» EXERCISE INSTRUCTIONS:
Exactly the lines from the top of the records below through the one containing "Task: Click trend" must be set down, with no line added or dropped.

» DATA SUPPLIED:
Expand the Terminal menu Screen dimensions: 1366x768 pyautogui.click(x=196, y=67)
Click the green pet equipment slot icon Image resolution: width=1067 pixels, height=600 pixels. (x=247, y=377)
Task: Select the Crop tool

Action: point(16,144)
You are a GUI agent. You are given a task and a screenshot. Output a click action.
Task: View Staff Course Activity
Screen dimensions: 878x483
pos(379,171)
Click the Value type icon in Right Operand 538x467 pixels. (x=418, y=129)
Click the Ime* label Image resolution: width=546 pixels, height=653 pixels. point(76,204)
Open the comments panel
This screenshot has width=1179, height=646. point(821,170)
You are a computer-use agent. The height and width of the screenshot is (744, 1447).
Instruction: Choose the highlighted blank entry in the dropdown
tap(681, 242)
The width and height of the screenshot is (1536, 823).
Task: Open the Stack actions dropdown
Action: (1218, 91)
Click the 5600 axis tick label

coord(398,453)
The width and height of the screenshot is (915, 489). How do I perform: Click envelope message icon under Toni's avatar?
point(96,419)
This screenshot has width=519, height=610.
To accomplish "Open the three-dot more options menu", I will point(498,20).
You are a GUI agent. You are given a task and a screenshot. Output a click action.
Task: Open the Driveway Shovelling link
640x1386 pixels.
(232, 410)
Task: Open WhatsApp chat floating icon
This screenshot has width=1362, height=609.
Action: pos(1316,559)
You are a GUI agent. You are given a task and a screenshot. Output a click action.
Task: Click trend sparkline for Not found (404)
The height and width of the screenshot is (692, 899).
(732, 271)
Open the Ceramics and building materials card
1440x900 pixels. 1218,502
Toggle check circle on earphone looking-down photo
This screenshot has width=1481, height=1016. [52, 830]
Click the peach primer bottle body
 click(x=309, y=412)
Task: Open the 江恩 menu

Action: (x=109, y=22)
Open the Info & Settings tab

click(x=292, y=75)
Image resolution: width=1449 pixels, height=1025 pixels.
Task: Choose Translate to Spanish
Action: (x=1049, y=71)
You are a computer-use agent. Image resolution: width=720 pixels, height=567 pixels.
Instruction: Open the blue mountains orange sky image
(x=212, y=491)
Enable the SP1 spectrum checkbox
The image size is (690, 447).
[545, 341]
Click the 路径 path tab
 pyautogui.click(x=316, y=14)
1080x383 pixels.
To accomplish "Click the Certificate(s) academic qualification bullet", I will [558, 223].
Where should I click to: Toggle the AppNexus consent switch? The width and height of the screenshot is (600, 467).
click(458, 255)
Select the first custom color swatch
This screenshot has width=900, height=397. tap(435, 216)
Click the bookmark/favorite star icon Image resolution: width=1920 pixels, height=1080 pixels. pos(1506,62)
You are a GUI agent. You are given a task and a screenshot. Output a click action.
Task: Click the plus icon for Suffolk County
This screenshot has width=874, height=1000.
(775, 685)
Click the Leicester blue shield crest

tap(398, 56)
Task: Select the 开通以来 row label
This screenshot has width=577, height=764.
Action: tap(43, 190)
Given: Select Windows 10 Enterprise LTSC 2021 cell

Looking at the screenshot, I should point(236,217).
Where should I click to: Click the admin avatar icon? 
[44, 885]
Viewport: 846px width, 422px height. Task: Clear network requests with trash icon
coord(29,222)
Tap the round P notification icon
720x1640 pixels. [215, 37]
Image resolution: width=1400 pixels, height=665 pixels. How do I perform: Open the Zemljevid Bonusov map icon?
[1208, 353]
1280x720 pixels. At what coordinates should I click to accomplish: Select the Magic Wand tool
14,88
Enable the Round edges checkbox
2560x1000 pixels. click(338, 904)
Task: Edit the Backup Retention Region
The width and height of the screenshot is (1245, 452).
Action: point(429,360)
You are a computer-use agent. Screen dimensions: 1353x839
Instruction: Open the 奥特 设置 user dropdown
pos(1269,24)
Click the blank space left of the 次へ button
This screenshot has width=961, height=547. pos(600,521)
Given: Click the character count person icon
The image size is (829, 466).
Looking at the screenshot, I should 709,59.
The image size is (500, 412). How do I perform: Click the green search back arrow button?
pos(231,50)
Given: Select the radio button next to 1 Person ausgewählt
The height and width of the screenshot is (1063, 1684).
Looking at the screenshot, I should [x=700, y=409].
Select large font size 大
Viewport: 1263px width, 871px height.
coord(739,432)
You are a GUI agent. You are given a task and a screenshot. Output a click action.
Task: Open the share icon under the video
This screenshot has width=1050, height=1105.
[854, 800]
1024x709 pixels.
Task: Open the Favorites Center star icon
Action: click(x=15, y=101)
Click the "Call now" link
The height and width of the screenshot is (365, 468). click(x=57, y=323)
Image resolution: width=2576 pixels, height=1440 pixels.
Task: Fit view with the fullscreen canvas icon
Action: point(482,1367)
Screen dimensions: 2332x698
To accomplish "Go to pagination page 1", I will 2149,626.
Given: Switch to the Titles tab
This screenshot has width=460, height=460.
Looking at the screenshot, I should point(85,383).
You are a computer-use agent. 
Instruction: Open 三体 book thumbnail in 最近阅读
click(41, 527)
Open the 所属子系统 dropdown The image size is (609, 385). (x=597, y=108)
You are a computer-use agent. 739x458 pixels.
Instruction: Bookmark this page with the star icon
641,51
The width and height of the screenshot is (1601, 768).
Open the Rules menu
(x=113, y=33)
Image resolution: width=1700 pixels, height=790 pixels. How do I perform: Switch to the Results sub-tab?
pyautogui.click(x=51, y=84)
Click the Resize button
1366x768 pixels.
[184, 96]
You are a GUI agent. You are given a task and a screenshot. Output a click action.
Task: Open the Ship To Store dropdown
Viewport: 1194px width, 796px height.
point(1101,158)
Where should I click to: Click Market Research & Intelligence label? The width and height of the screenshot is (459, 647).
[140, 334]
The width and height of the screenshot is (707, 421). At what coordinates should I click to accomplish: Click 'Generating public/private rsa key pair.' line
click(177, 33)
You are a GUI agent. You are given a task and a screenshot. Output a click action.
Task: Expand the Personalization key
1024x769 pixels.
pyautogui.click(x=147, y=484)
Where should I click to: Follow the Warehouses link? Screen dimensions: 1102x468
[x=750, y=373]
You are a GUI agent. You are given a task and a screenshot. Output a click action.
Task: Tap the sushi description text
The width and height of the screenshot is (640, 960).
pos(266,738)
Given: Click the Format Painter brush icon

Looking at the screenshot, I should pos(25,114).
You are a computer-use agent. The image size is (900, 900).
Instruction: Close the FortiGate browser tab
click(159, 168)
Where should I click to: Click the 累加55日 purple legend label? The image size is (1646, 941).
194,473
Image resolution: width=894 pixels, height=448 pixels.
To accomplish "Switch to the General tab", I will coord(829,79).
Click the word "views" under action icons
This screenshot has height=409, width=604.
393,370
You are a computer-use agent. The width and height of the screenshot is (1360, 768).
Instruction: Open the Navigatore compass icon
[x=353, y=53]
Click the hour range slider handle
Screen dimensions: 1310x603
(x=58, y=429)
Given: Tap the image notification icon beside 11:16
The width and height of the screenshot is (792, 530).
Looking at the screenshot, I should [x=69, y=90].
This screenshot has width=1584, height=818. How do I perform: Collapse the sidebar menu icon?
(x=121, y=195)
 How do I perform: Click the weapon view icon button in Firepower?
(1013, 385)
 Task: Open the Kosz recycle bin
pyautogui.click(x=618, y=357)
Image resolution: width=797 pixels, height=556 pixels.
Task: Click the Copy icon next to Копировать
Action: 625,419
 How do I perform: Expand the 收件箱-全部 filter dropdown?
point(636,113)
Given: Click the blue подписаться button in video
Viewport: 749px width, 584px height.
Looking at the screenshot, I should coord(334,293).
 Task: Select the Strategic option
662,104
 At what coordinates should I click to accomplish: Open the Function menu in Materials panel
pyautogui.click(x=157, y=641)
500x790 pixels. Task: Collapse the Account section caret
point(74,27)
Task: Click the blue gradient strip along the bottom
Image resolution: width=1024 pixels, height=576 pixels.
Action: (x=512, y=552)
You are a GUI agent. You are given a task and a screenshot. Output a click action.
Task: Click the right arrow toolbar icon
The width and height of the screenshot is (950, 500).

» EXERCISE RESULT:
Expand the Terminal menu Screen dimensions: 1366x768 pyautogui.click(x=196, y=67)
Click the green pet equipment slot icon Image resolution: width=1067 pixels, height=600 pixels. (x=247, y=377)
Task: Select the Crop tool

Action: point(16,144)
You are a GUI agent. You are given a task and a screenshot. Output a click action.
Task: View Staff Course Activity
Screen dimensions: 878x483
pos(379,171)
Click the Value type icon in Right Operand 538x467 pixels. (x=418, y=129)
Click the Ime* label Image resolution: width=546 pixels, height=653 pixels. point(76,204)
Open the comments panel
This screenshot has width=1179, height=646. point(821,170)
You are a computer-use agent. The height and width of the screenshot is (744, 1447).
Instruction: Choose the highlighted blank entry in the dropdown
tap(681, 242)
The width and height of the screenshot is (1536, 823).
Task: Open the Stack actions dropdown
Action: (1218, 91)
Click the 5600 axis tick label

coord(398,453)
The width and height of the screenshot is (915, 489). How do I perform: Click envelope message icon under Toni's avatar?
point(96,419)
This screenshot has width=519, height=610.
To accomplish "Open the three-dot more options menu", I will point(498,20).
You are a GUI agent. You are given a task and a screenshot. Output a click action.
Task: Open the Driveway Shovelling link
640x1386 pixels.
(232, 410)
Task: Open WhatsApp chat floating icon
This screenshot has width=1362, height=609.
Action: pos(1316,559)
You are a GUI agent. You are given a task and a screenshot. Output a click action.
Task: Click trend sparkline for Not found (404)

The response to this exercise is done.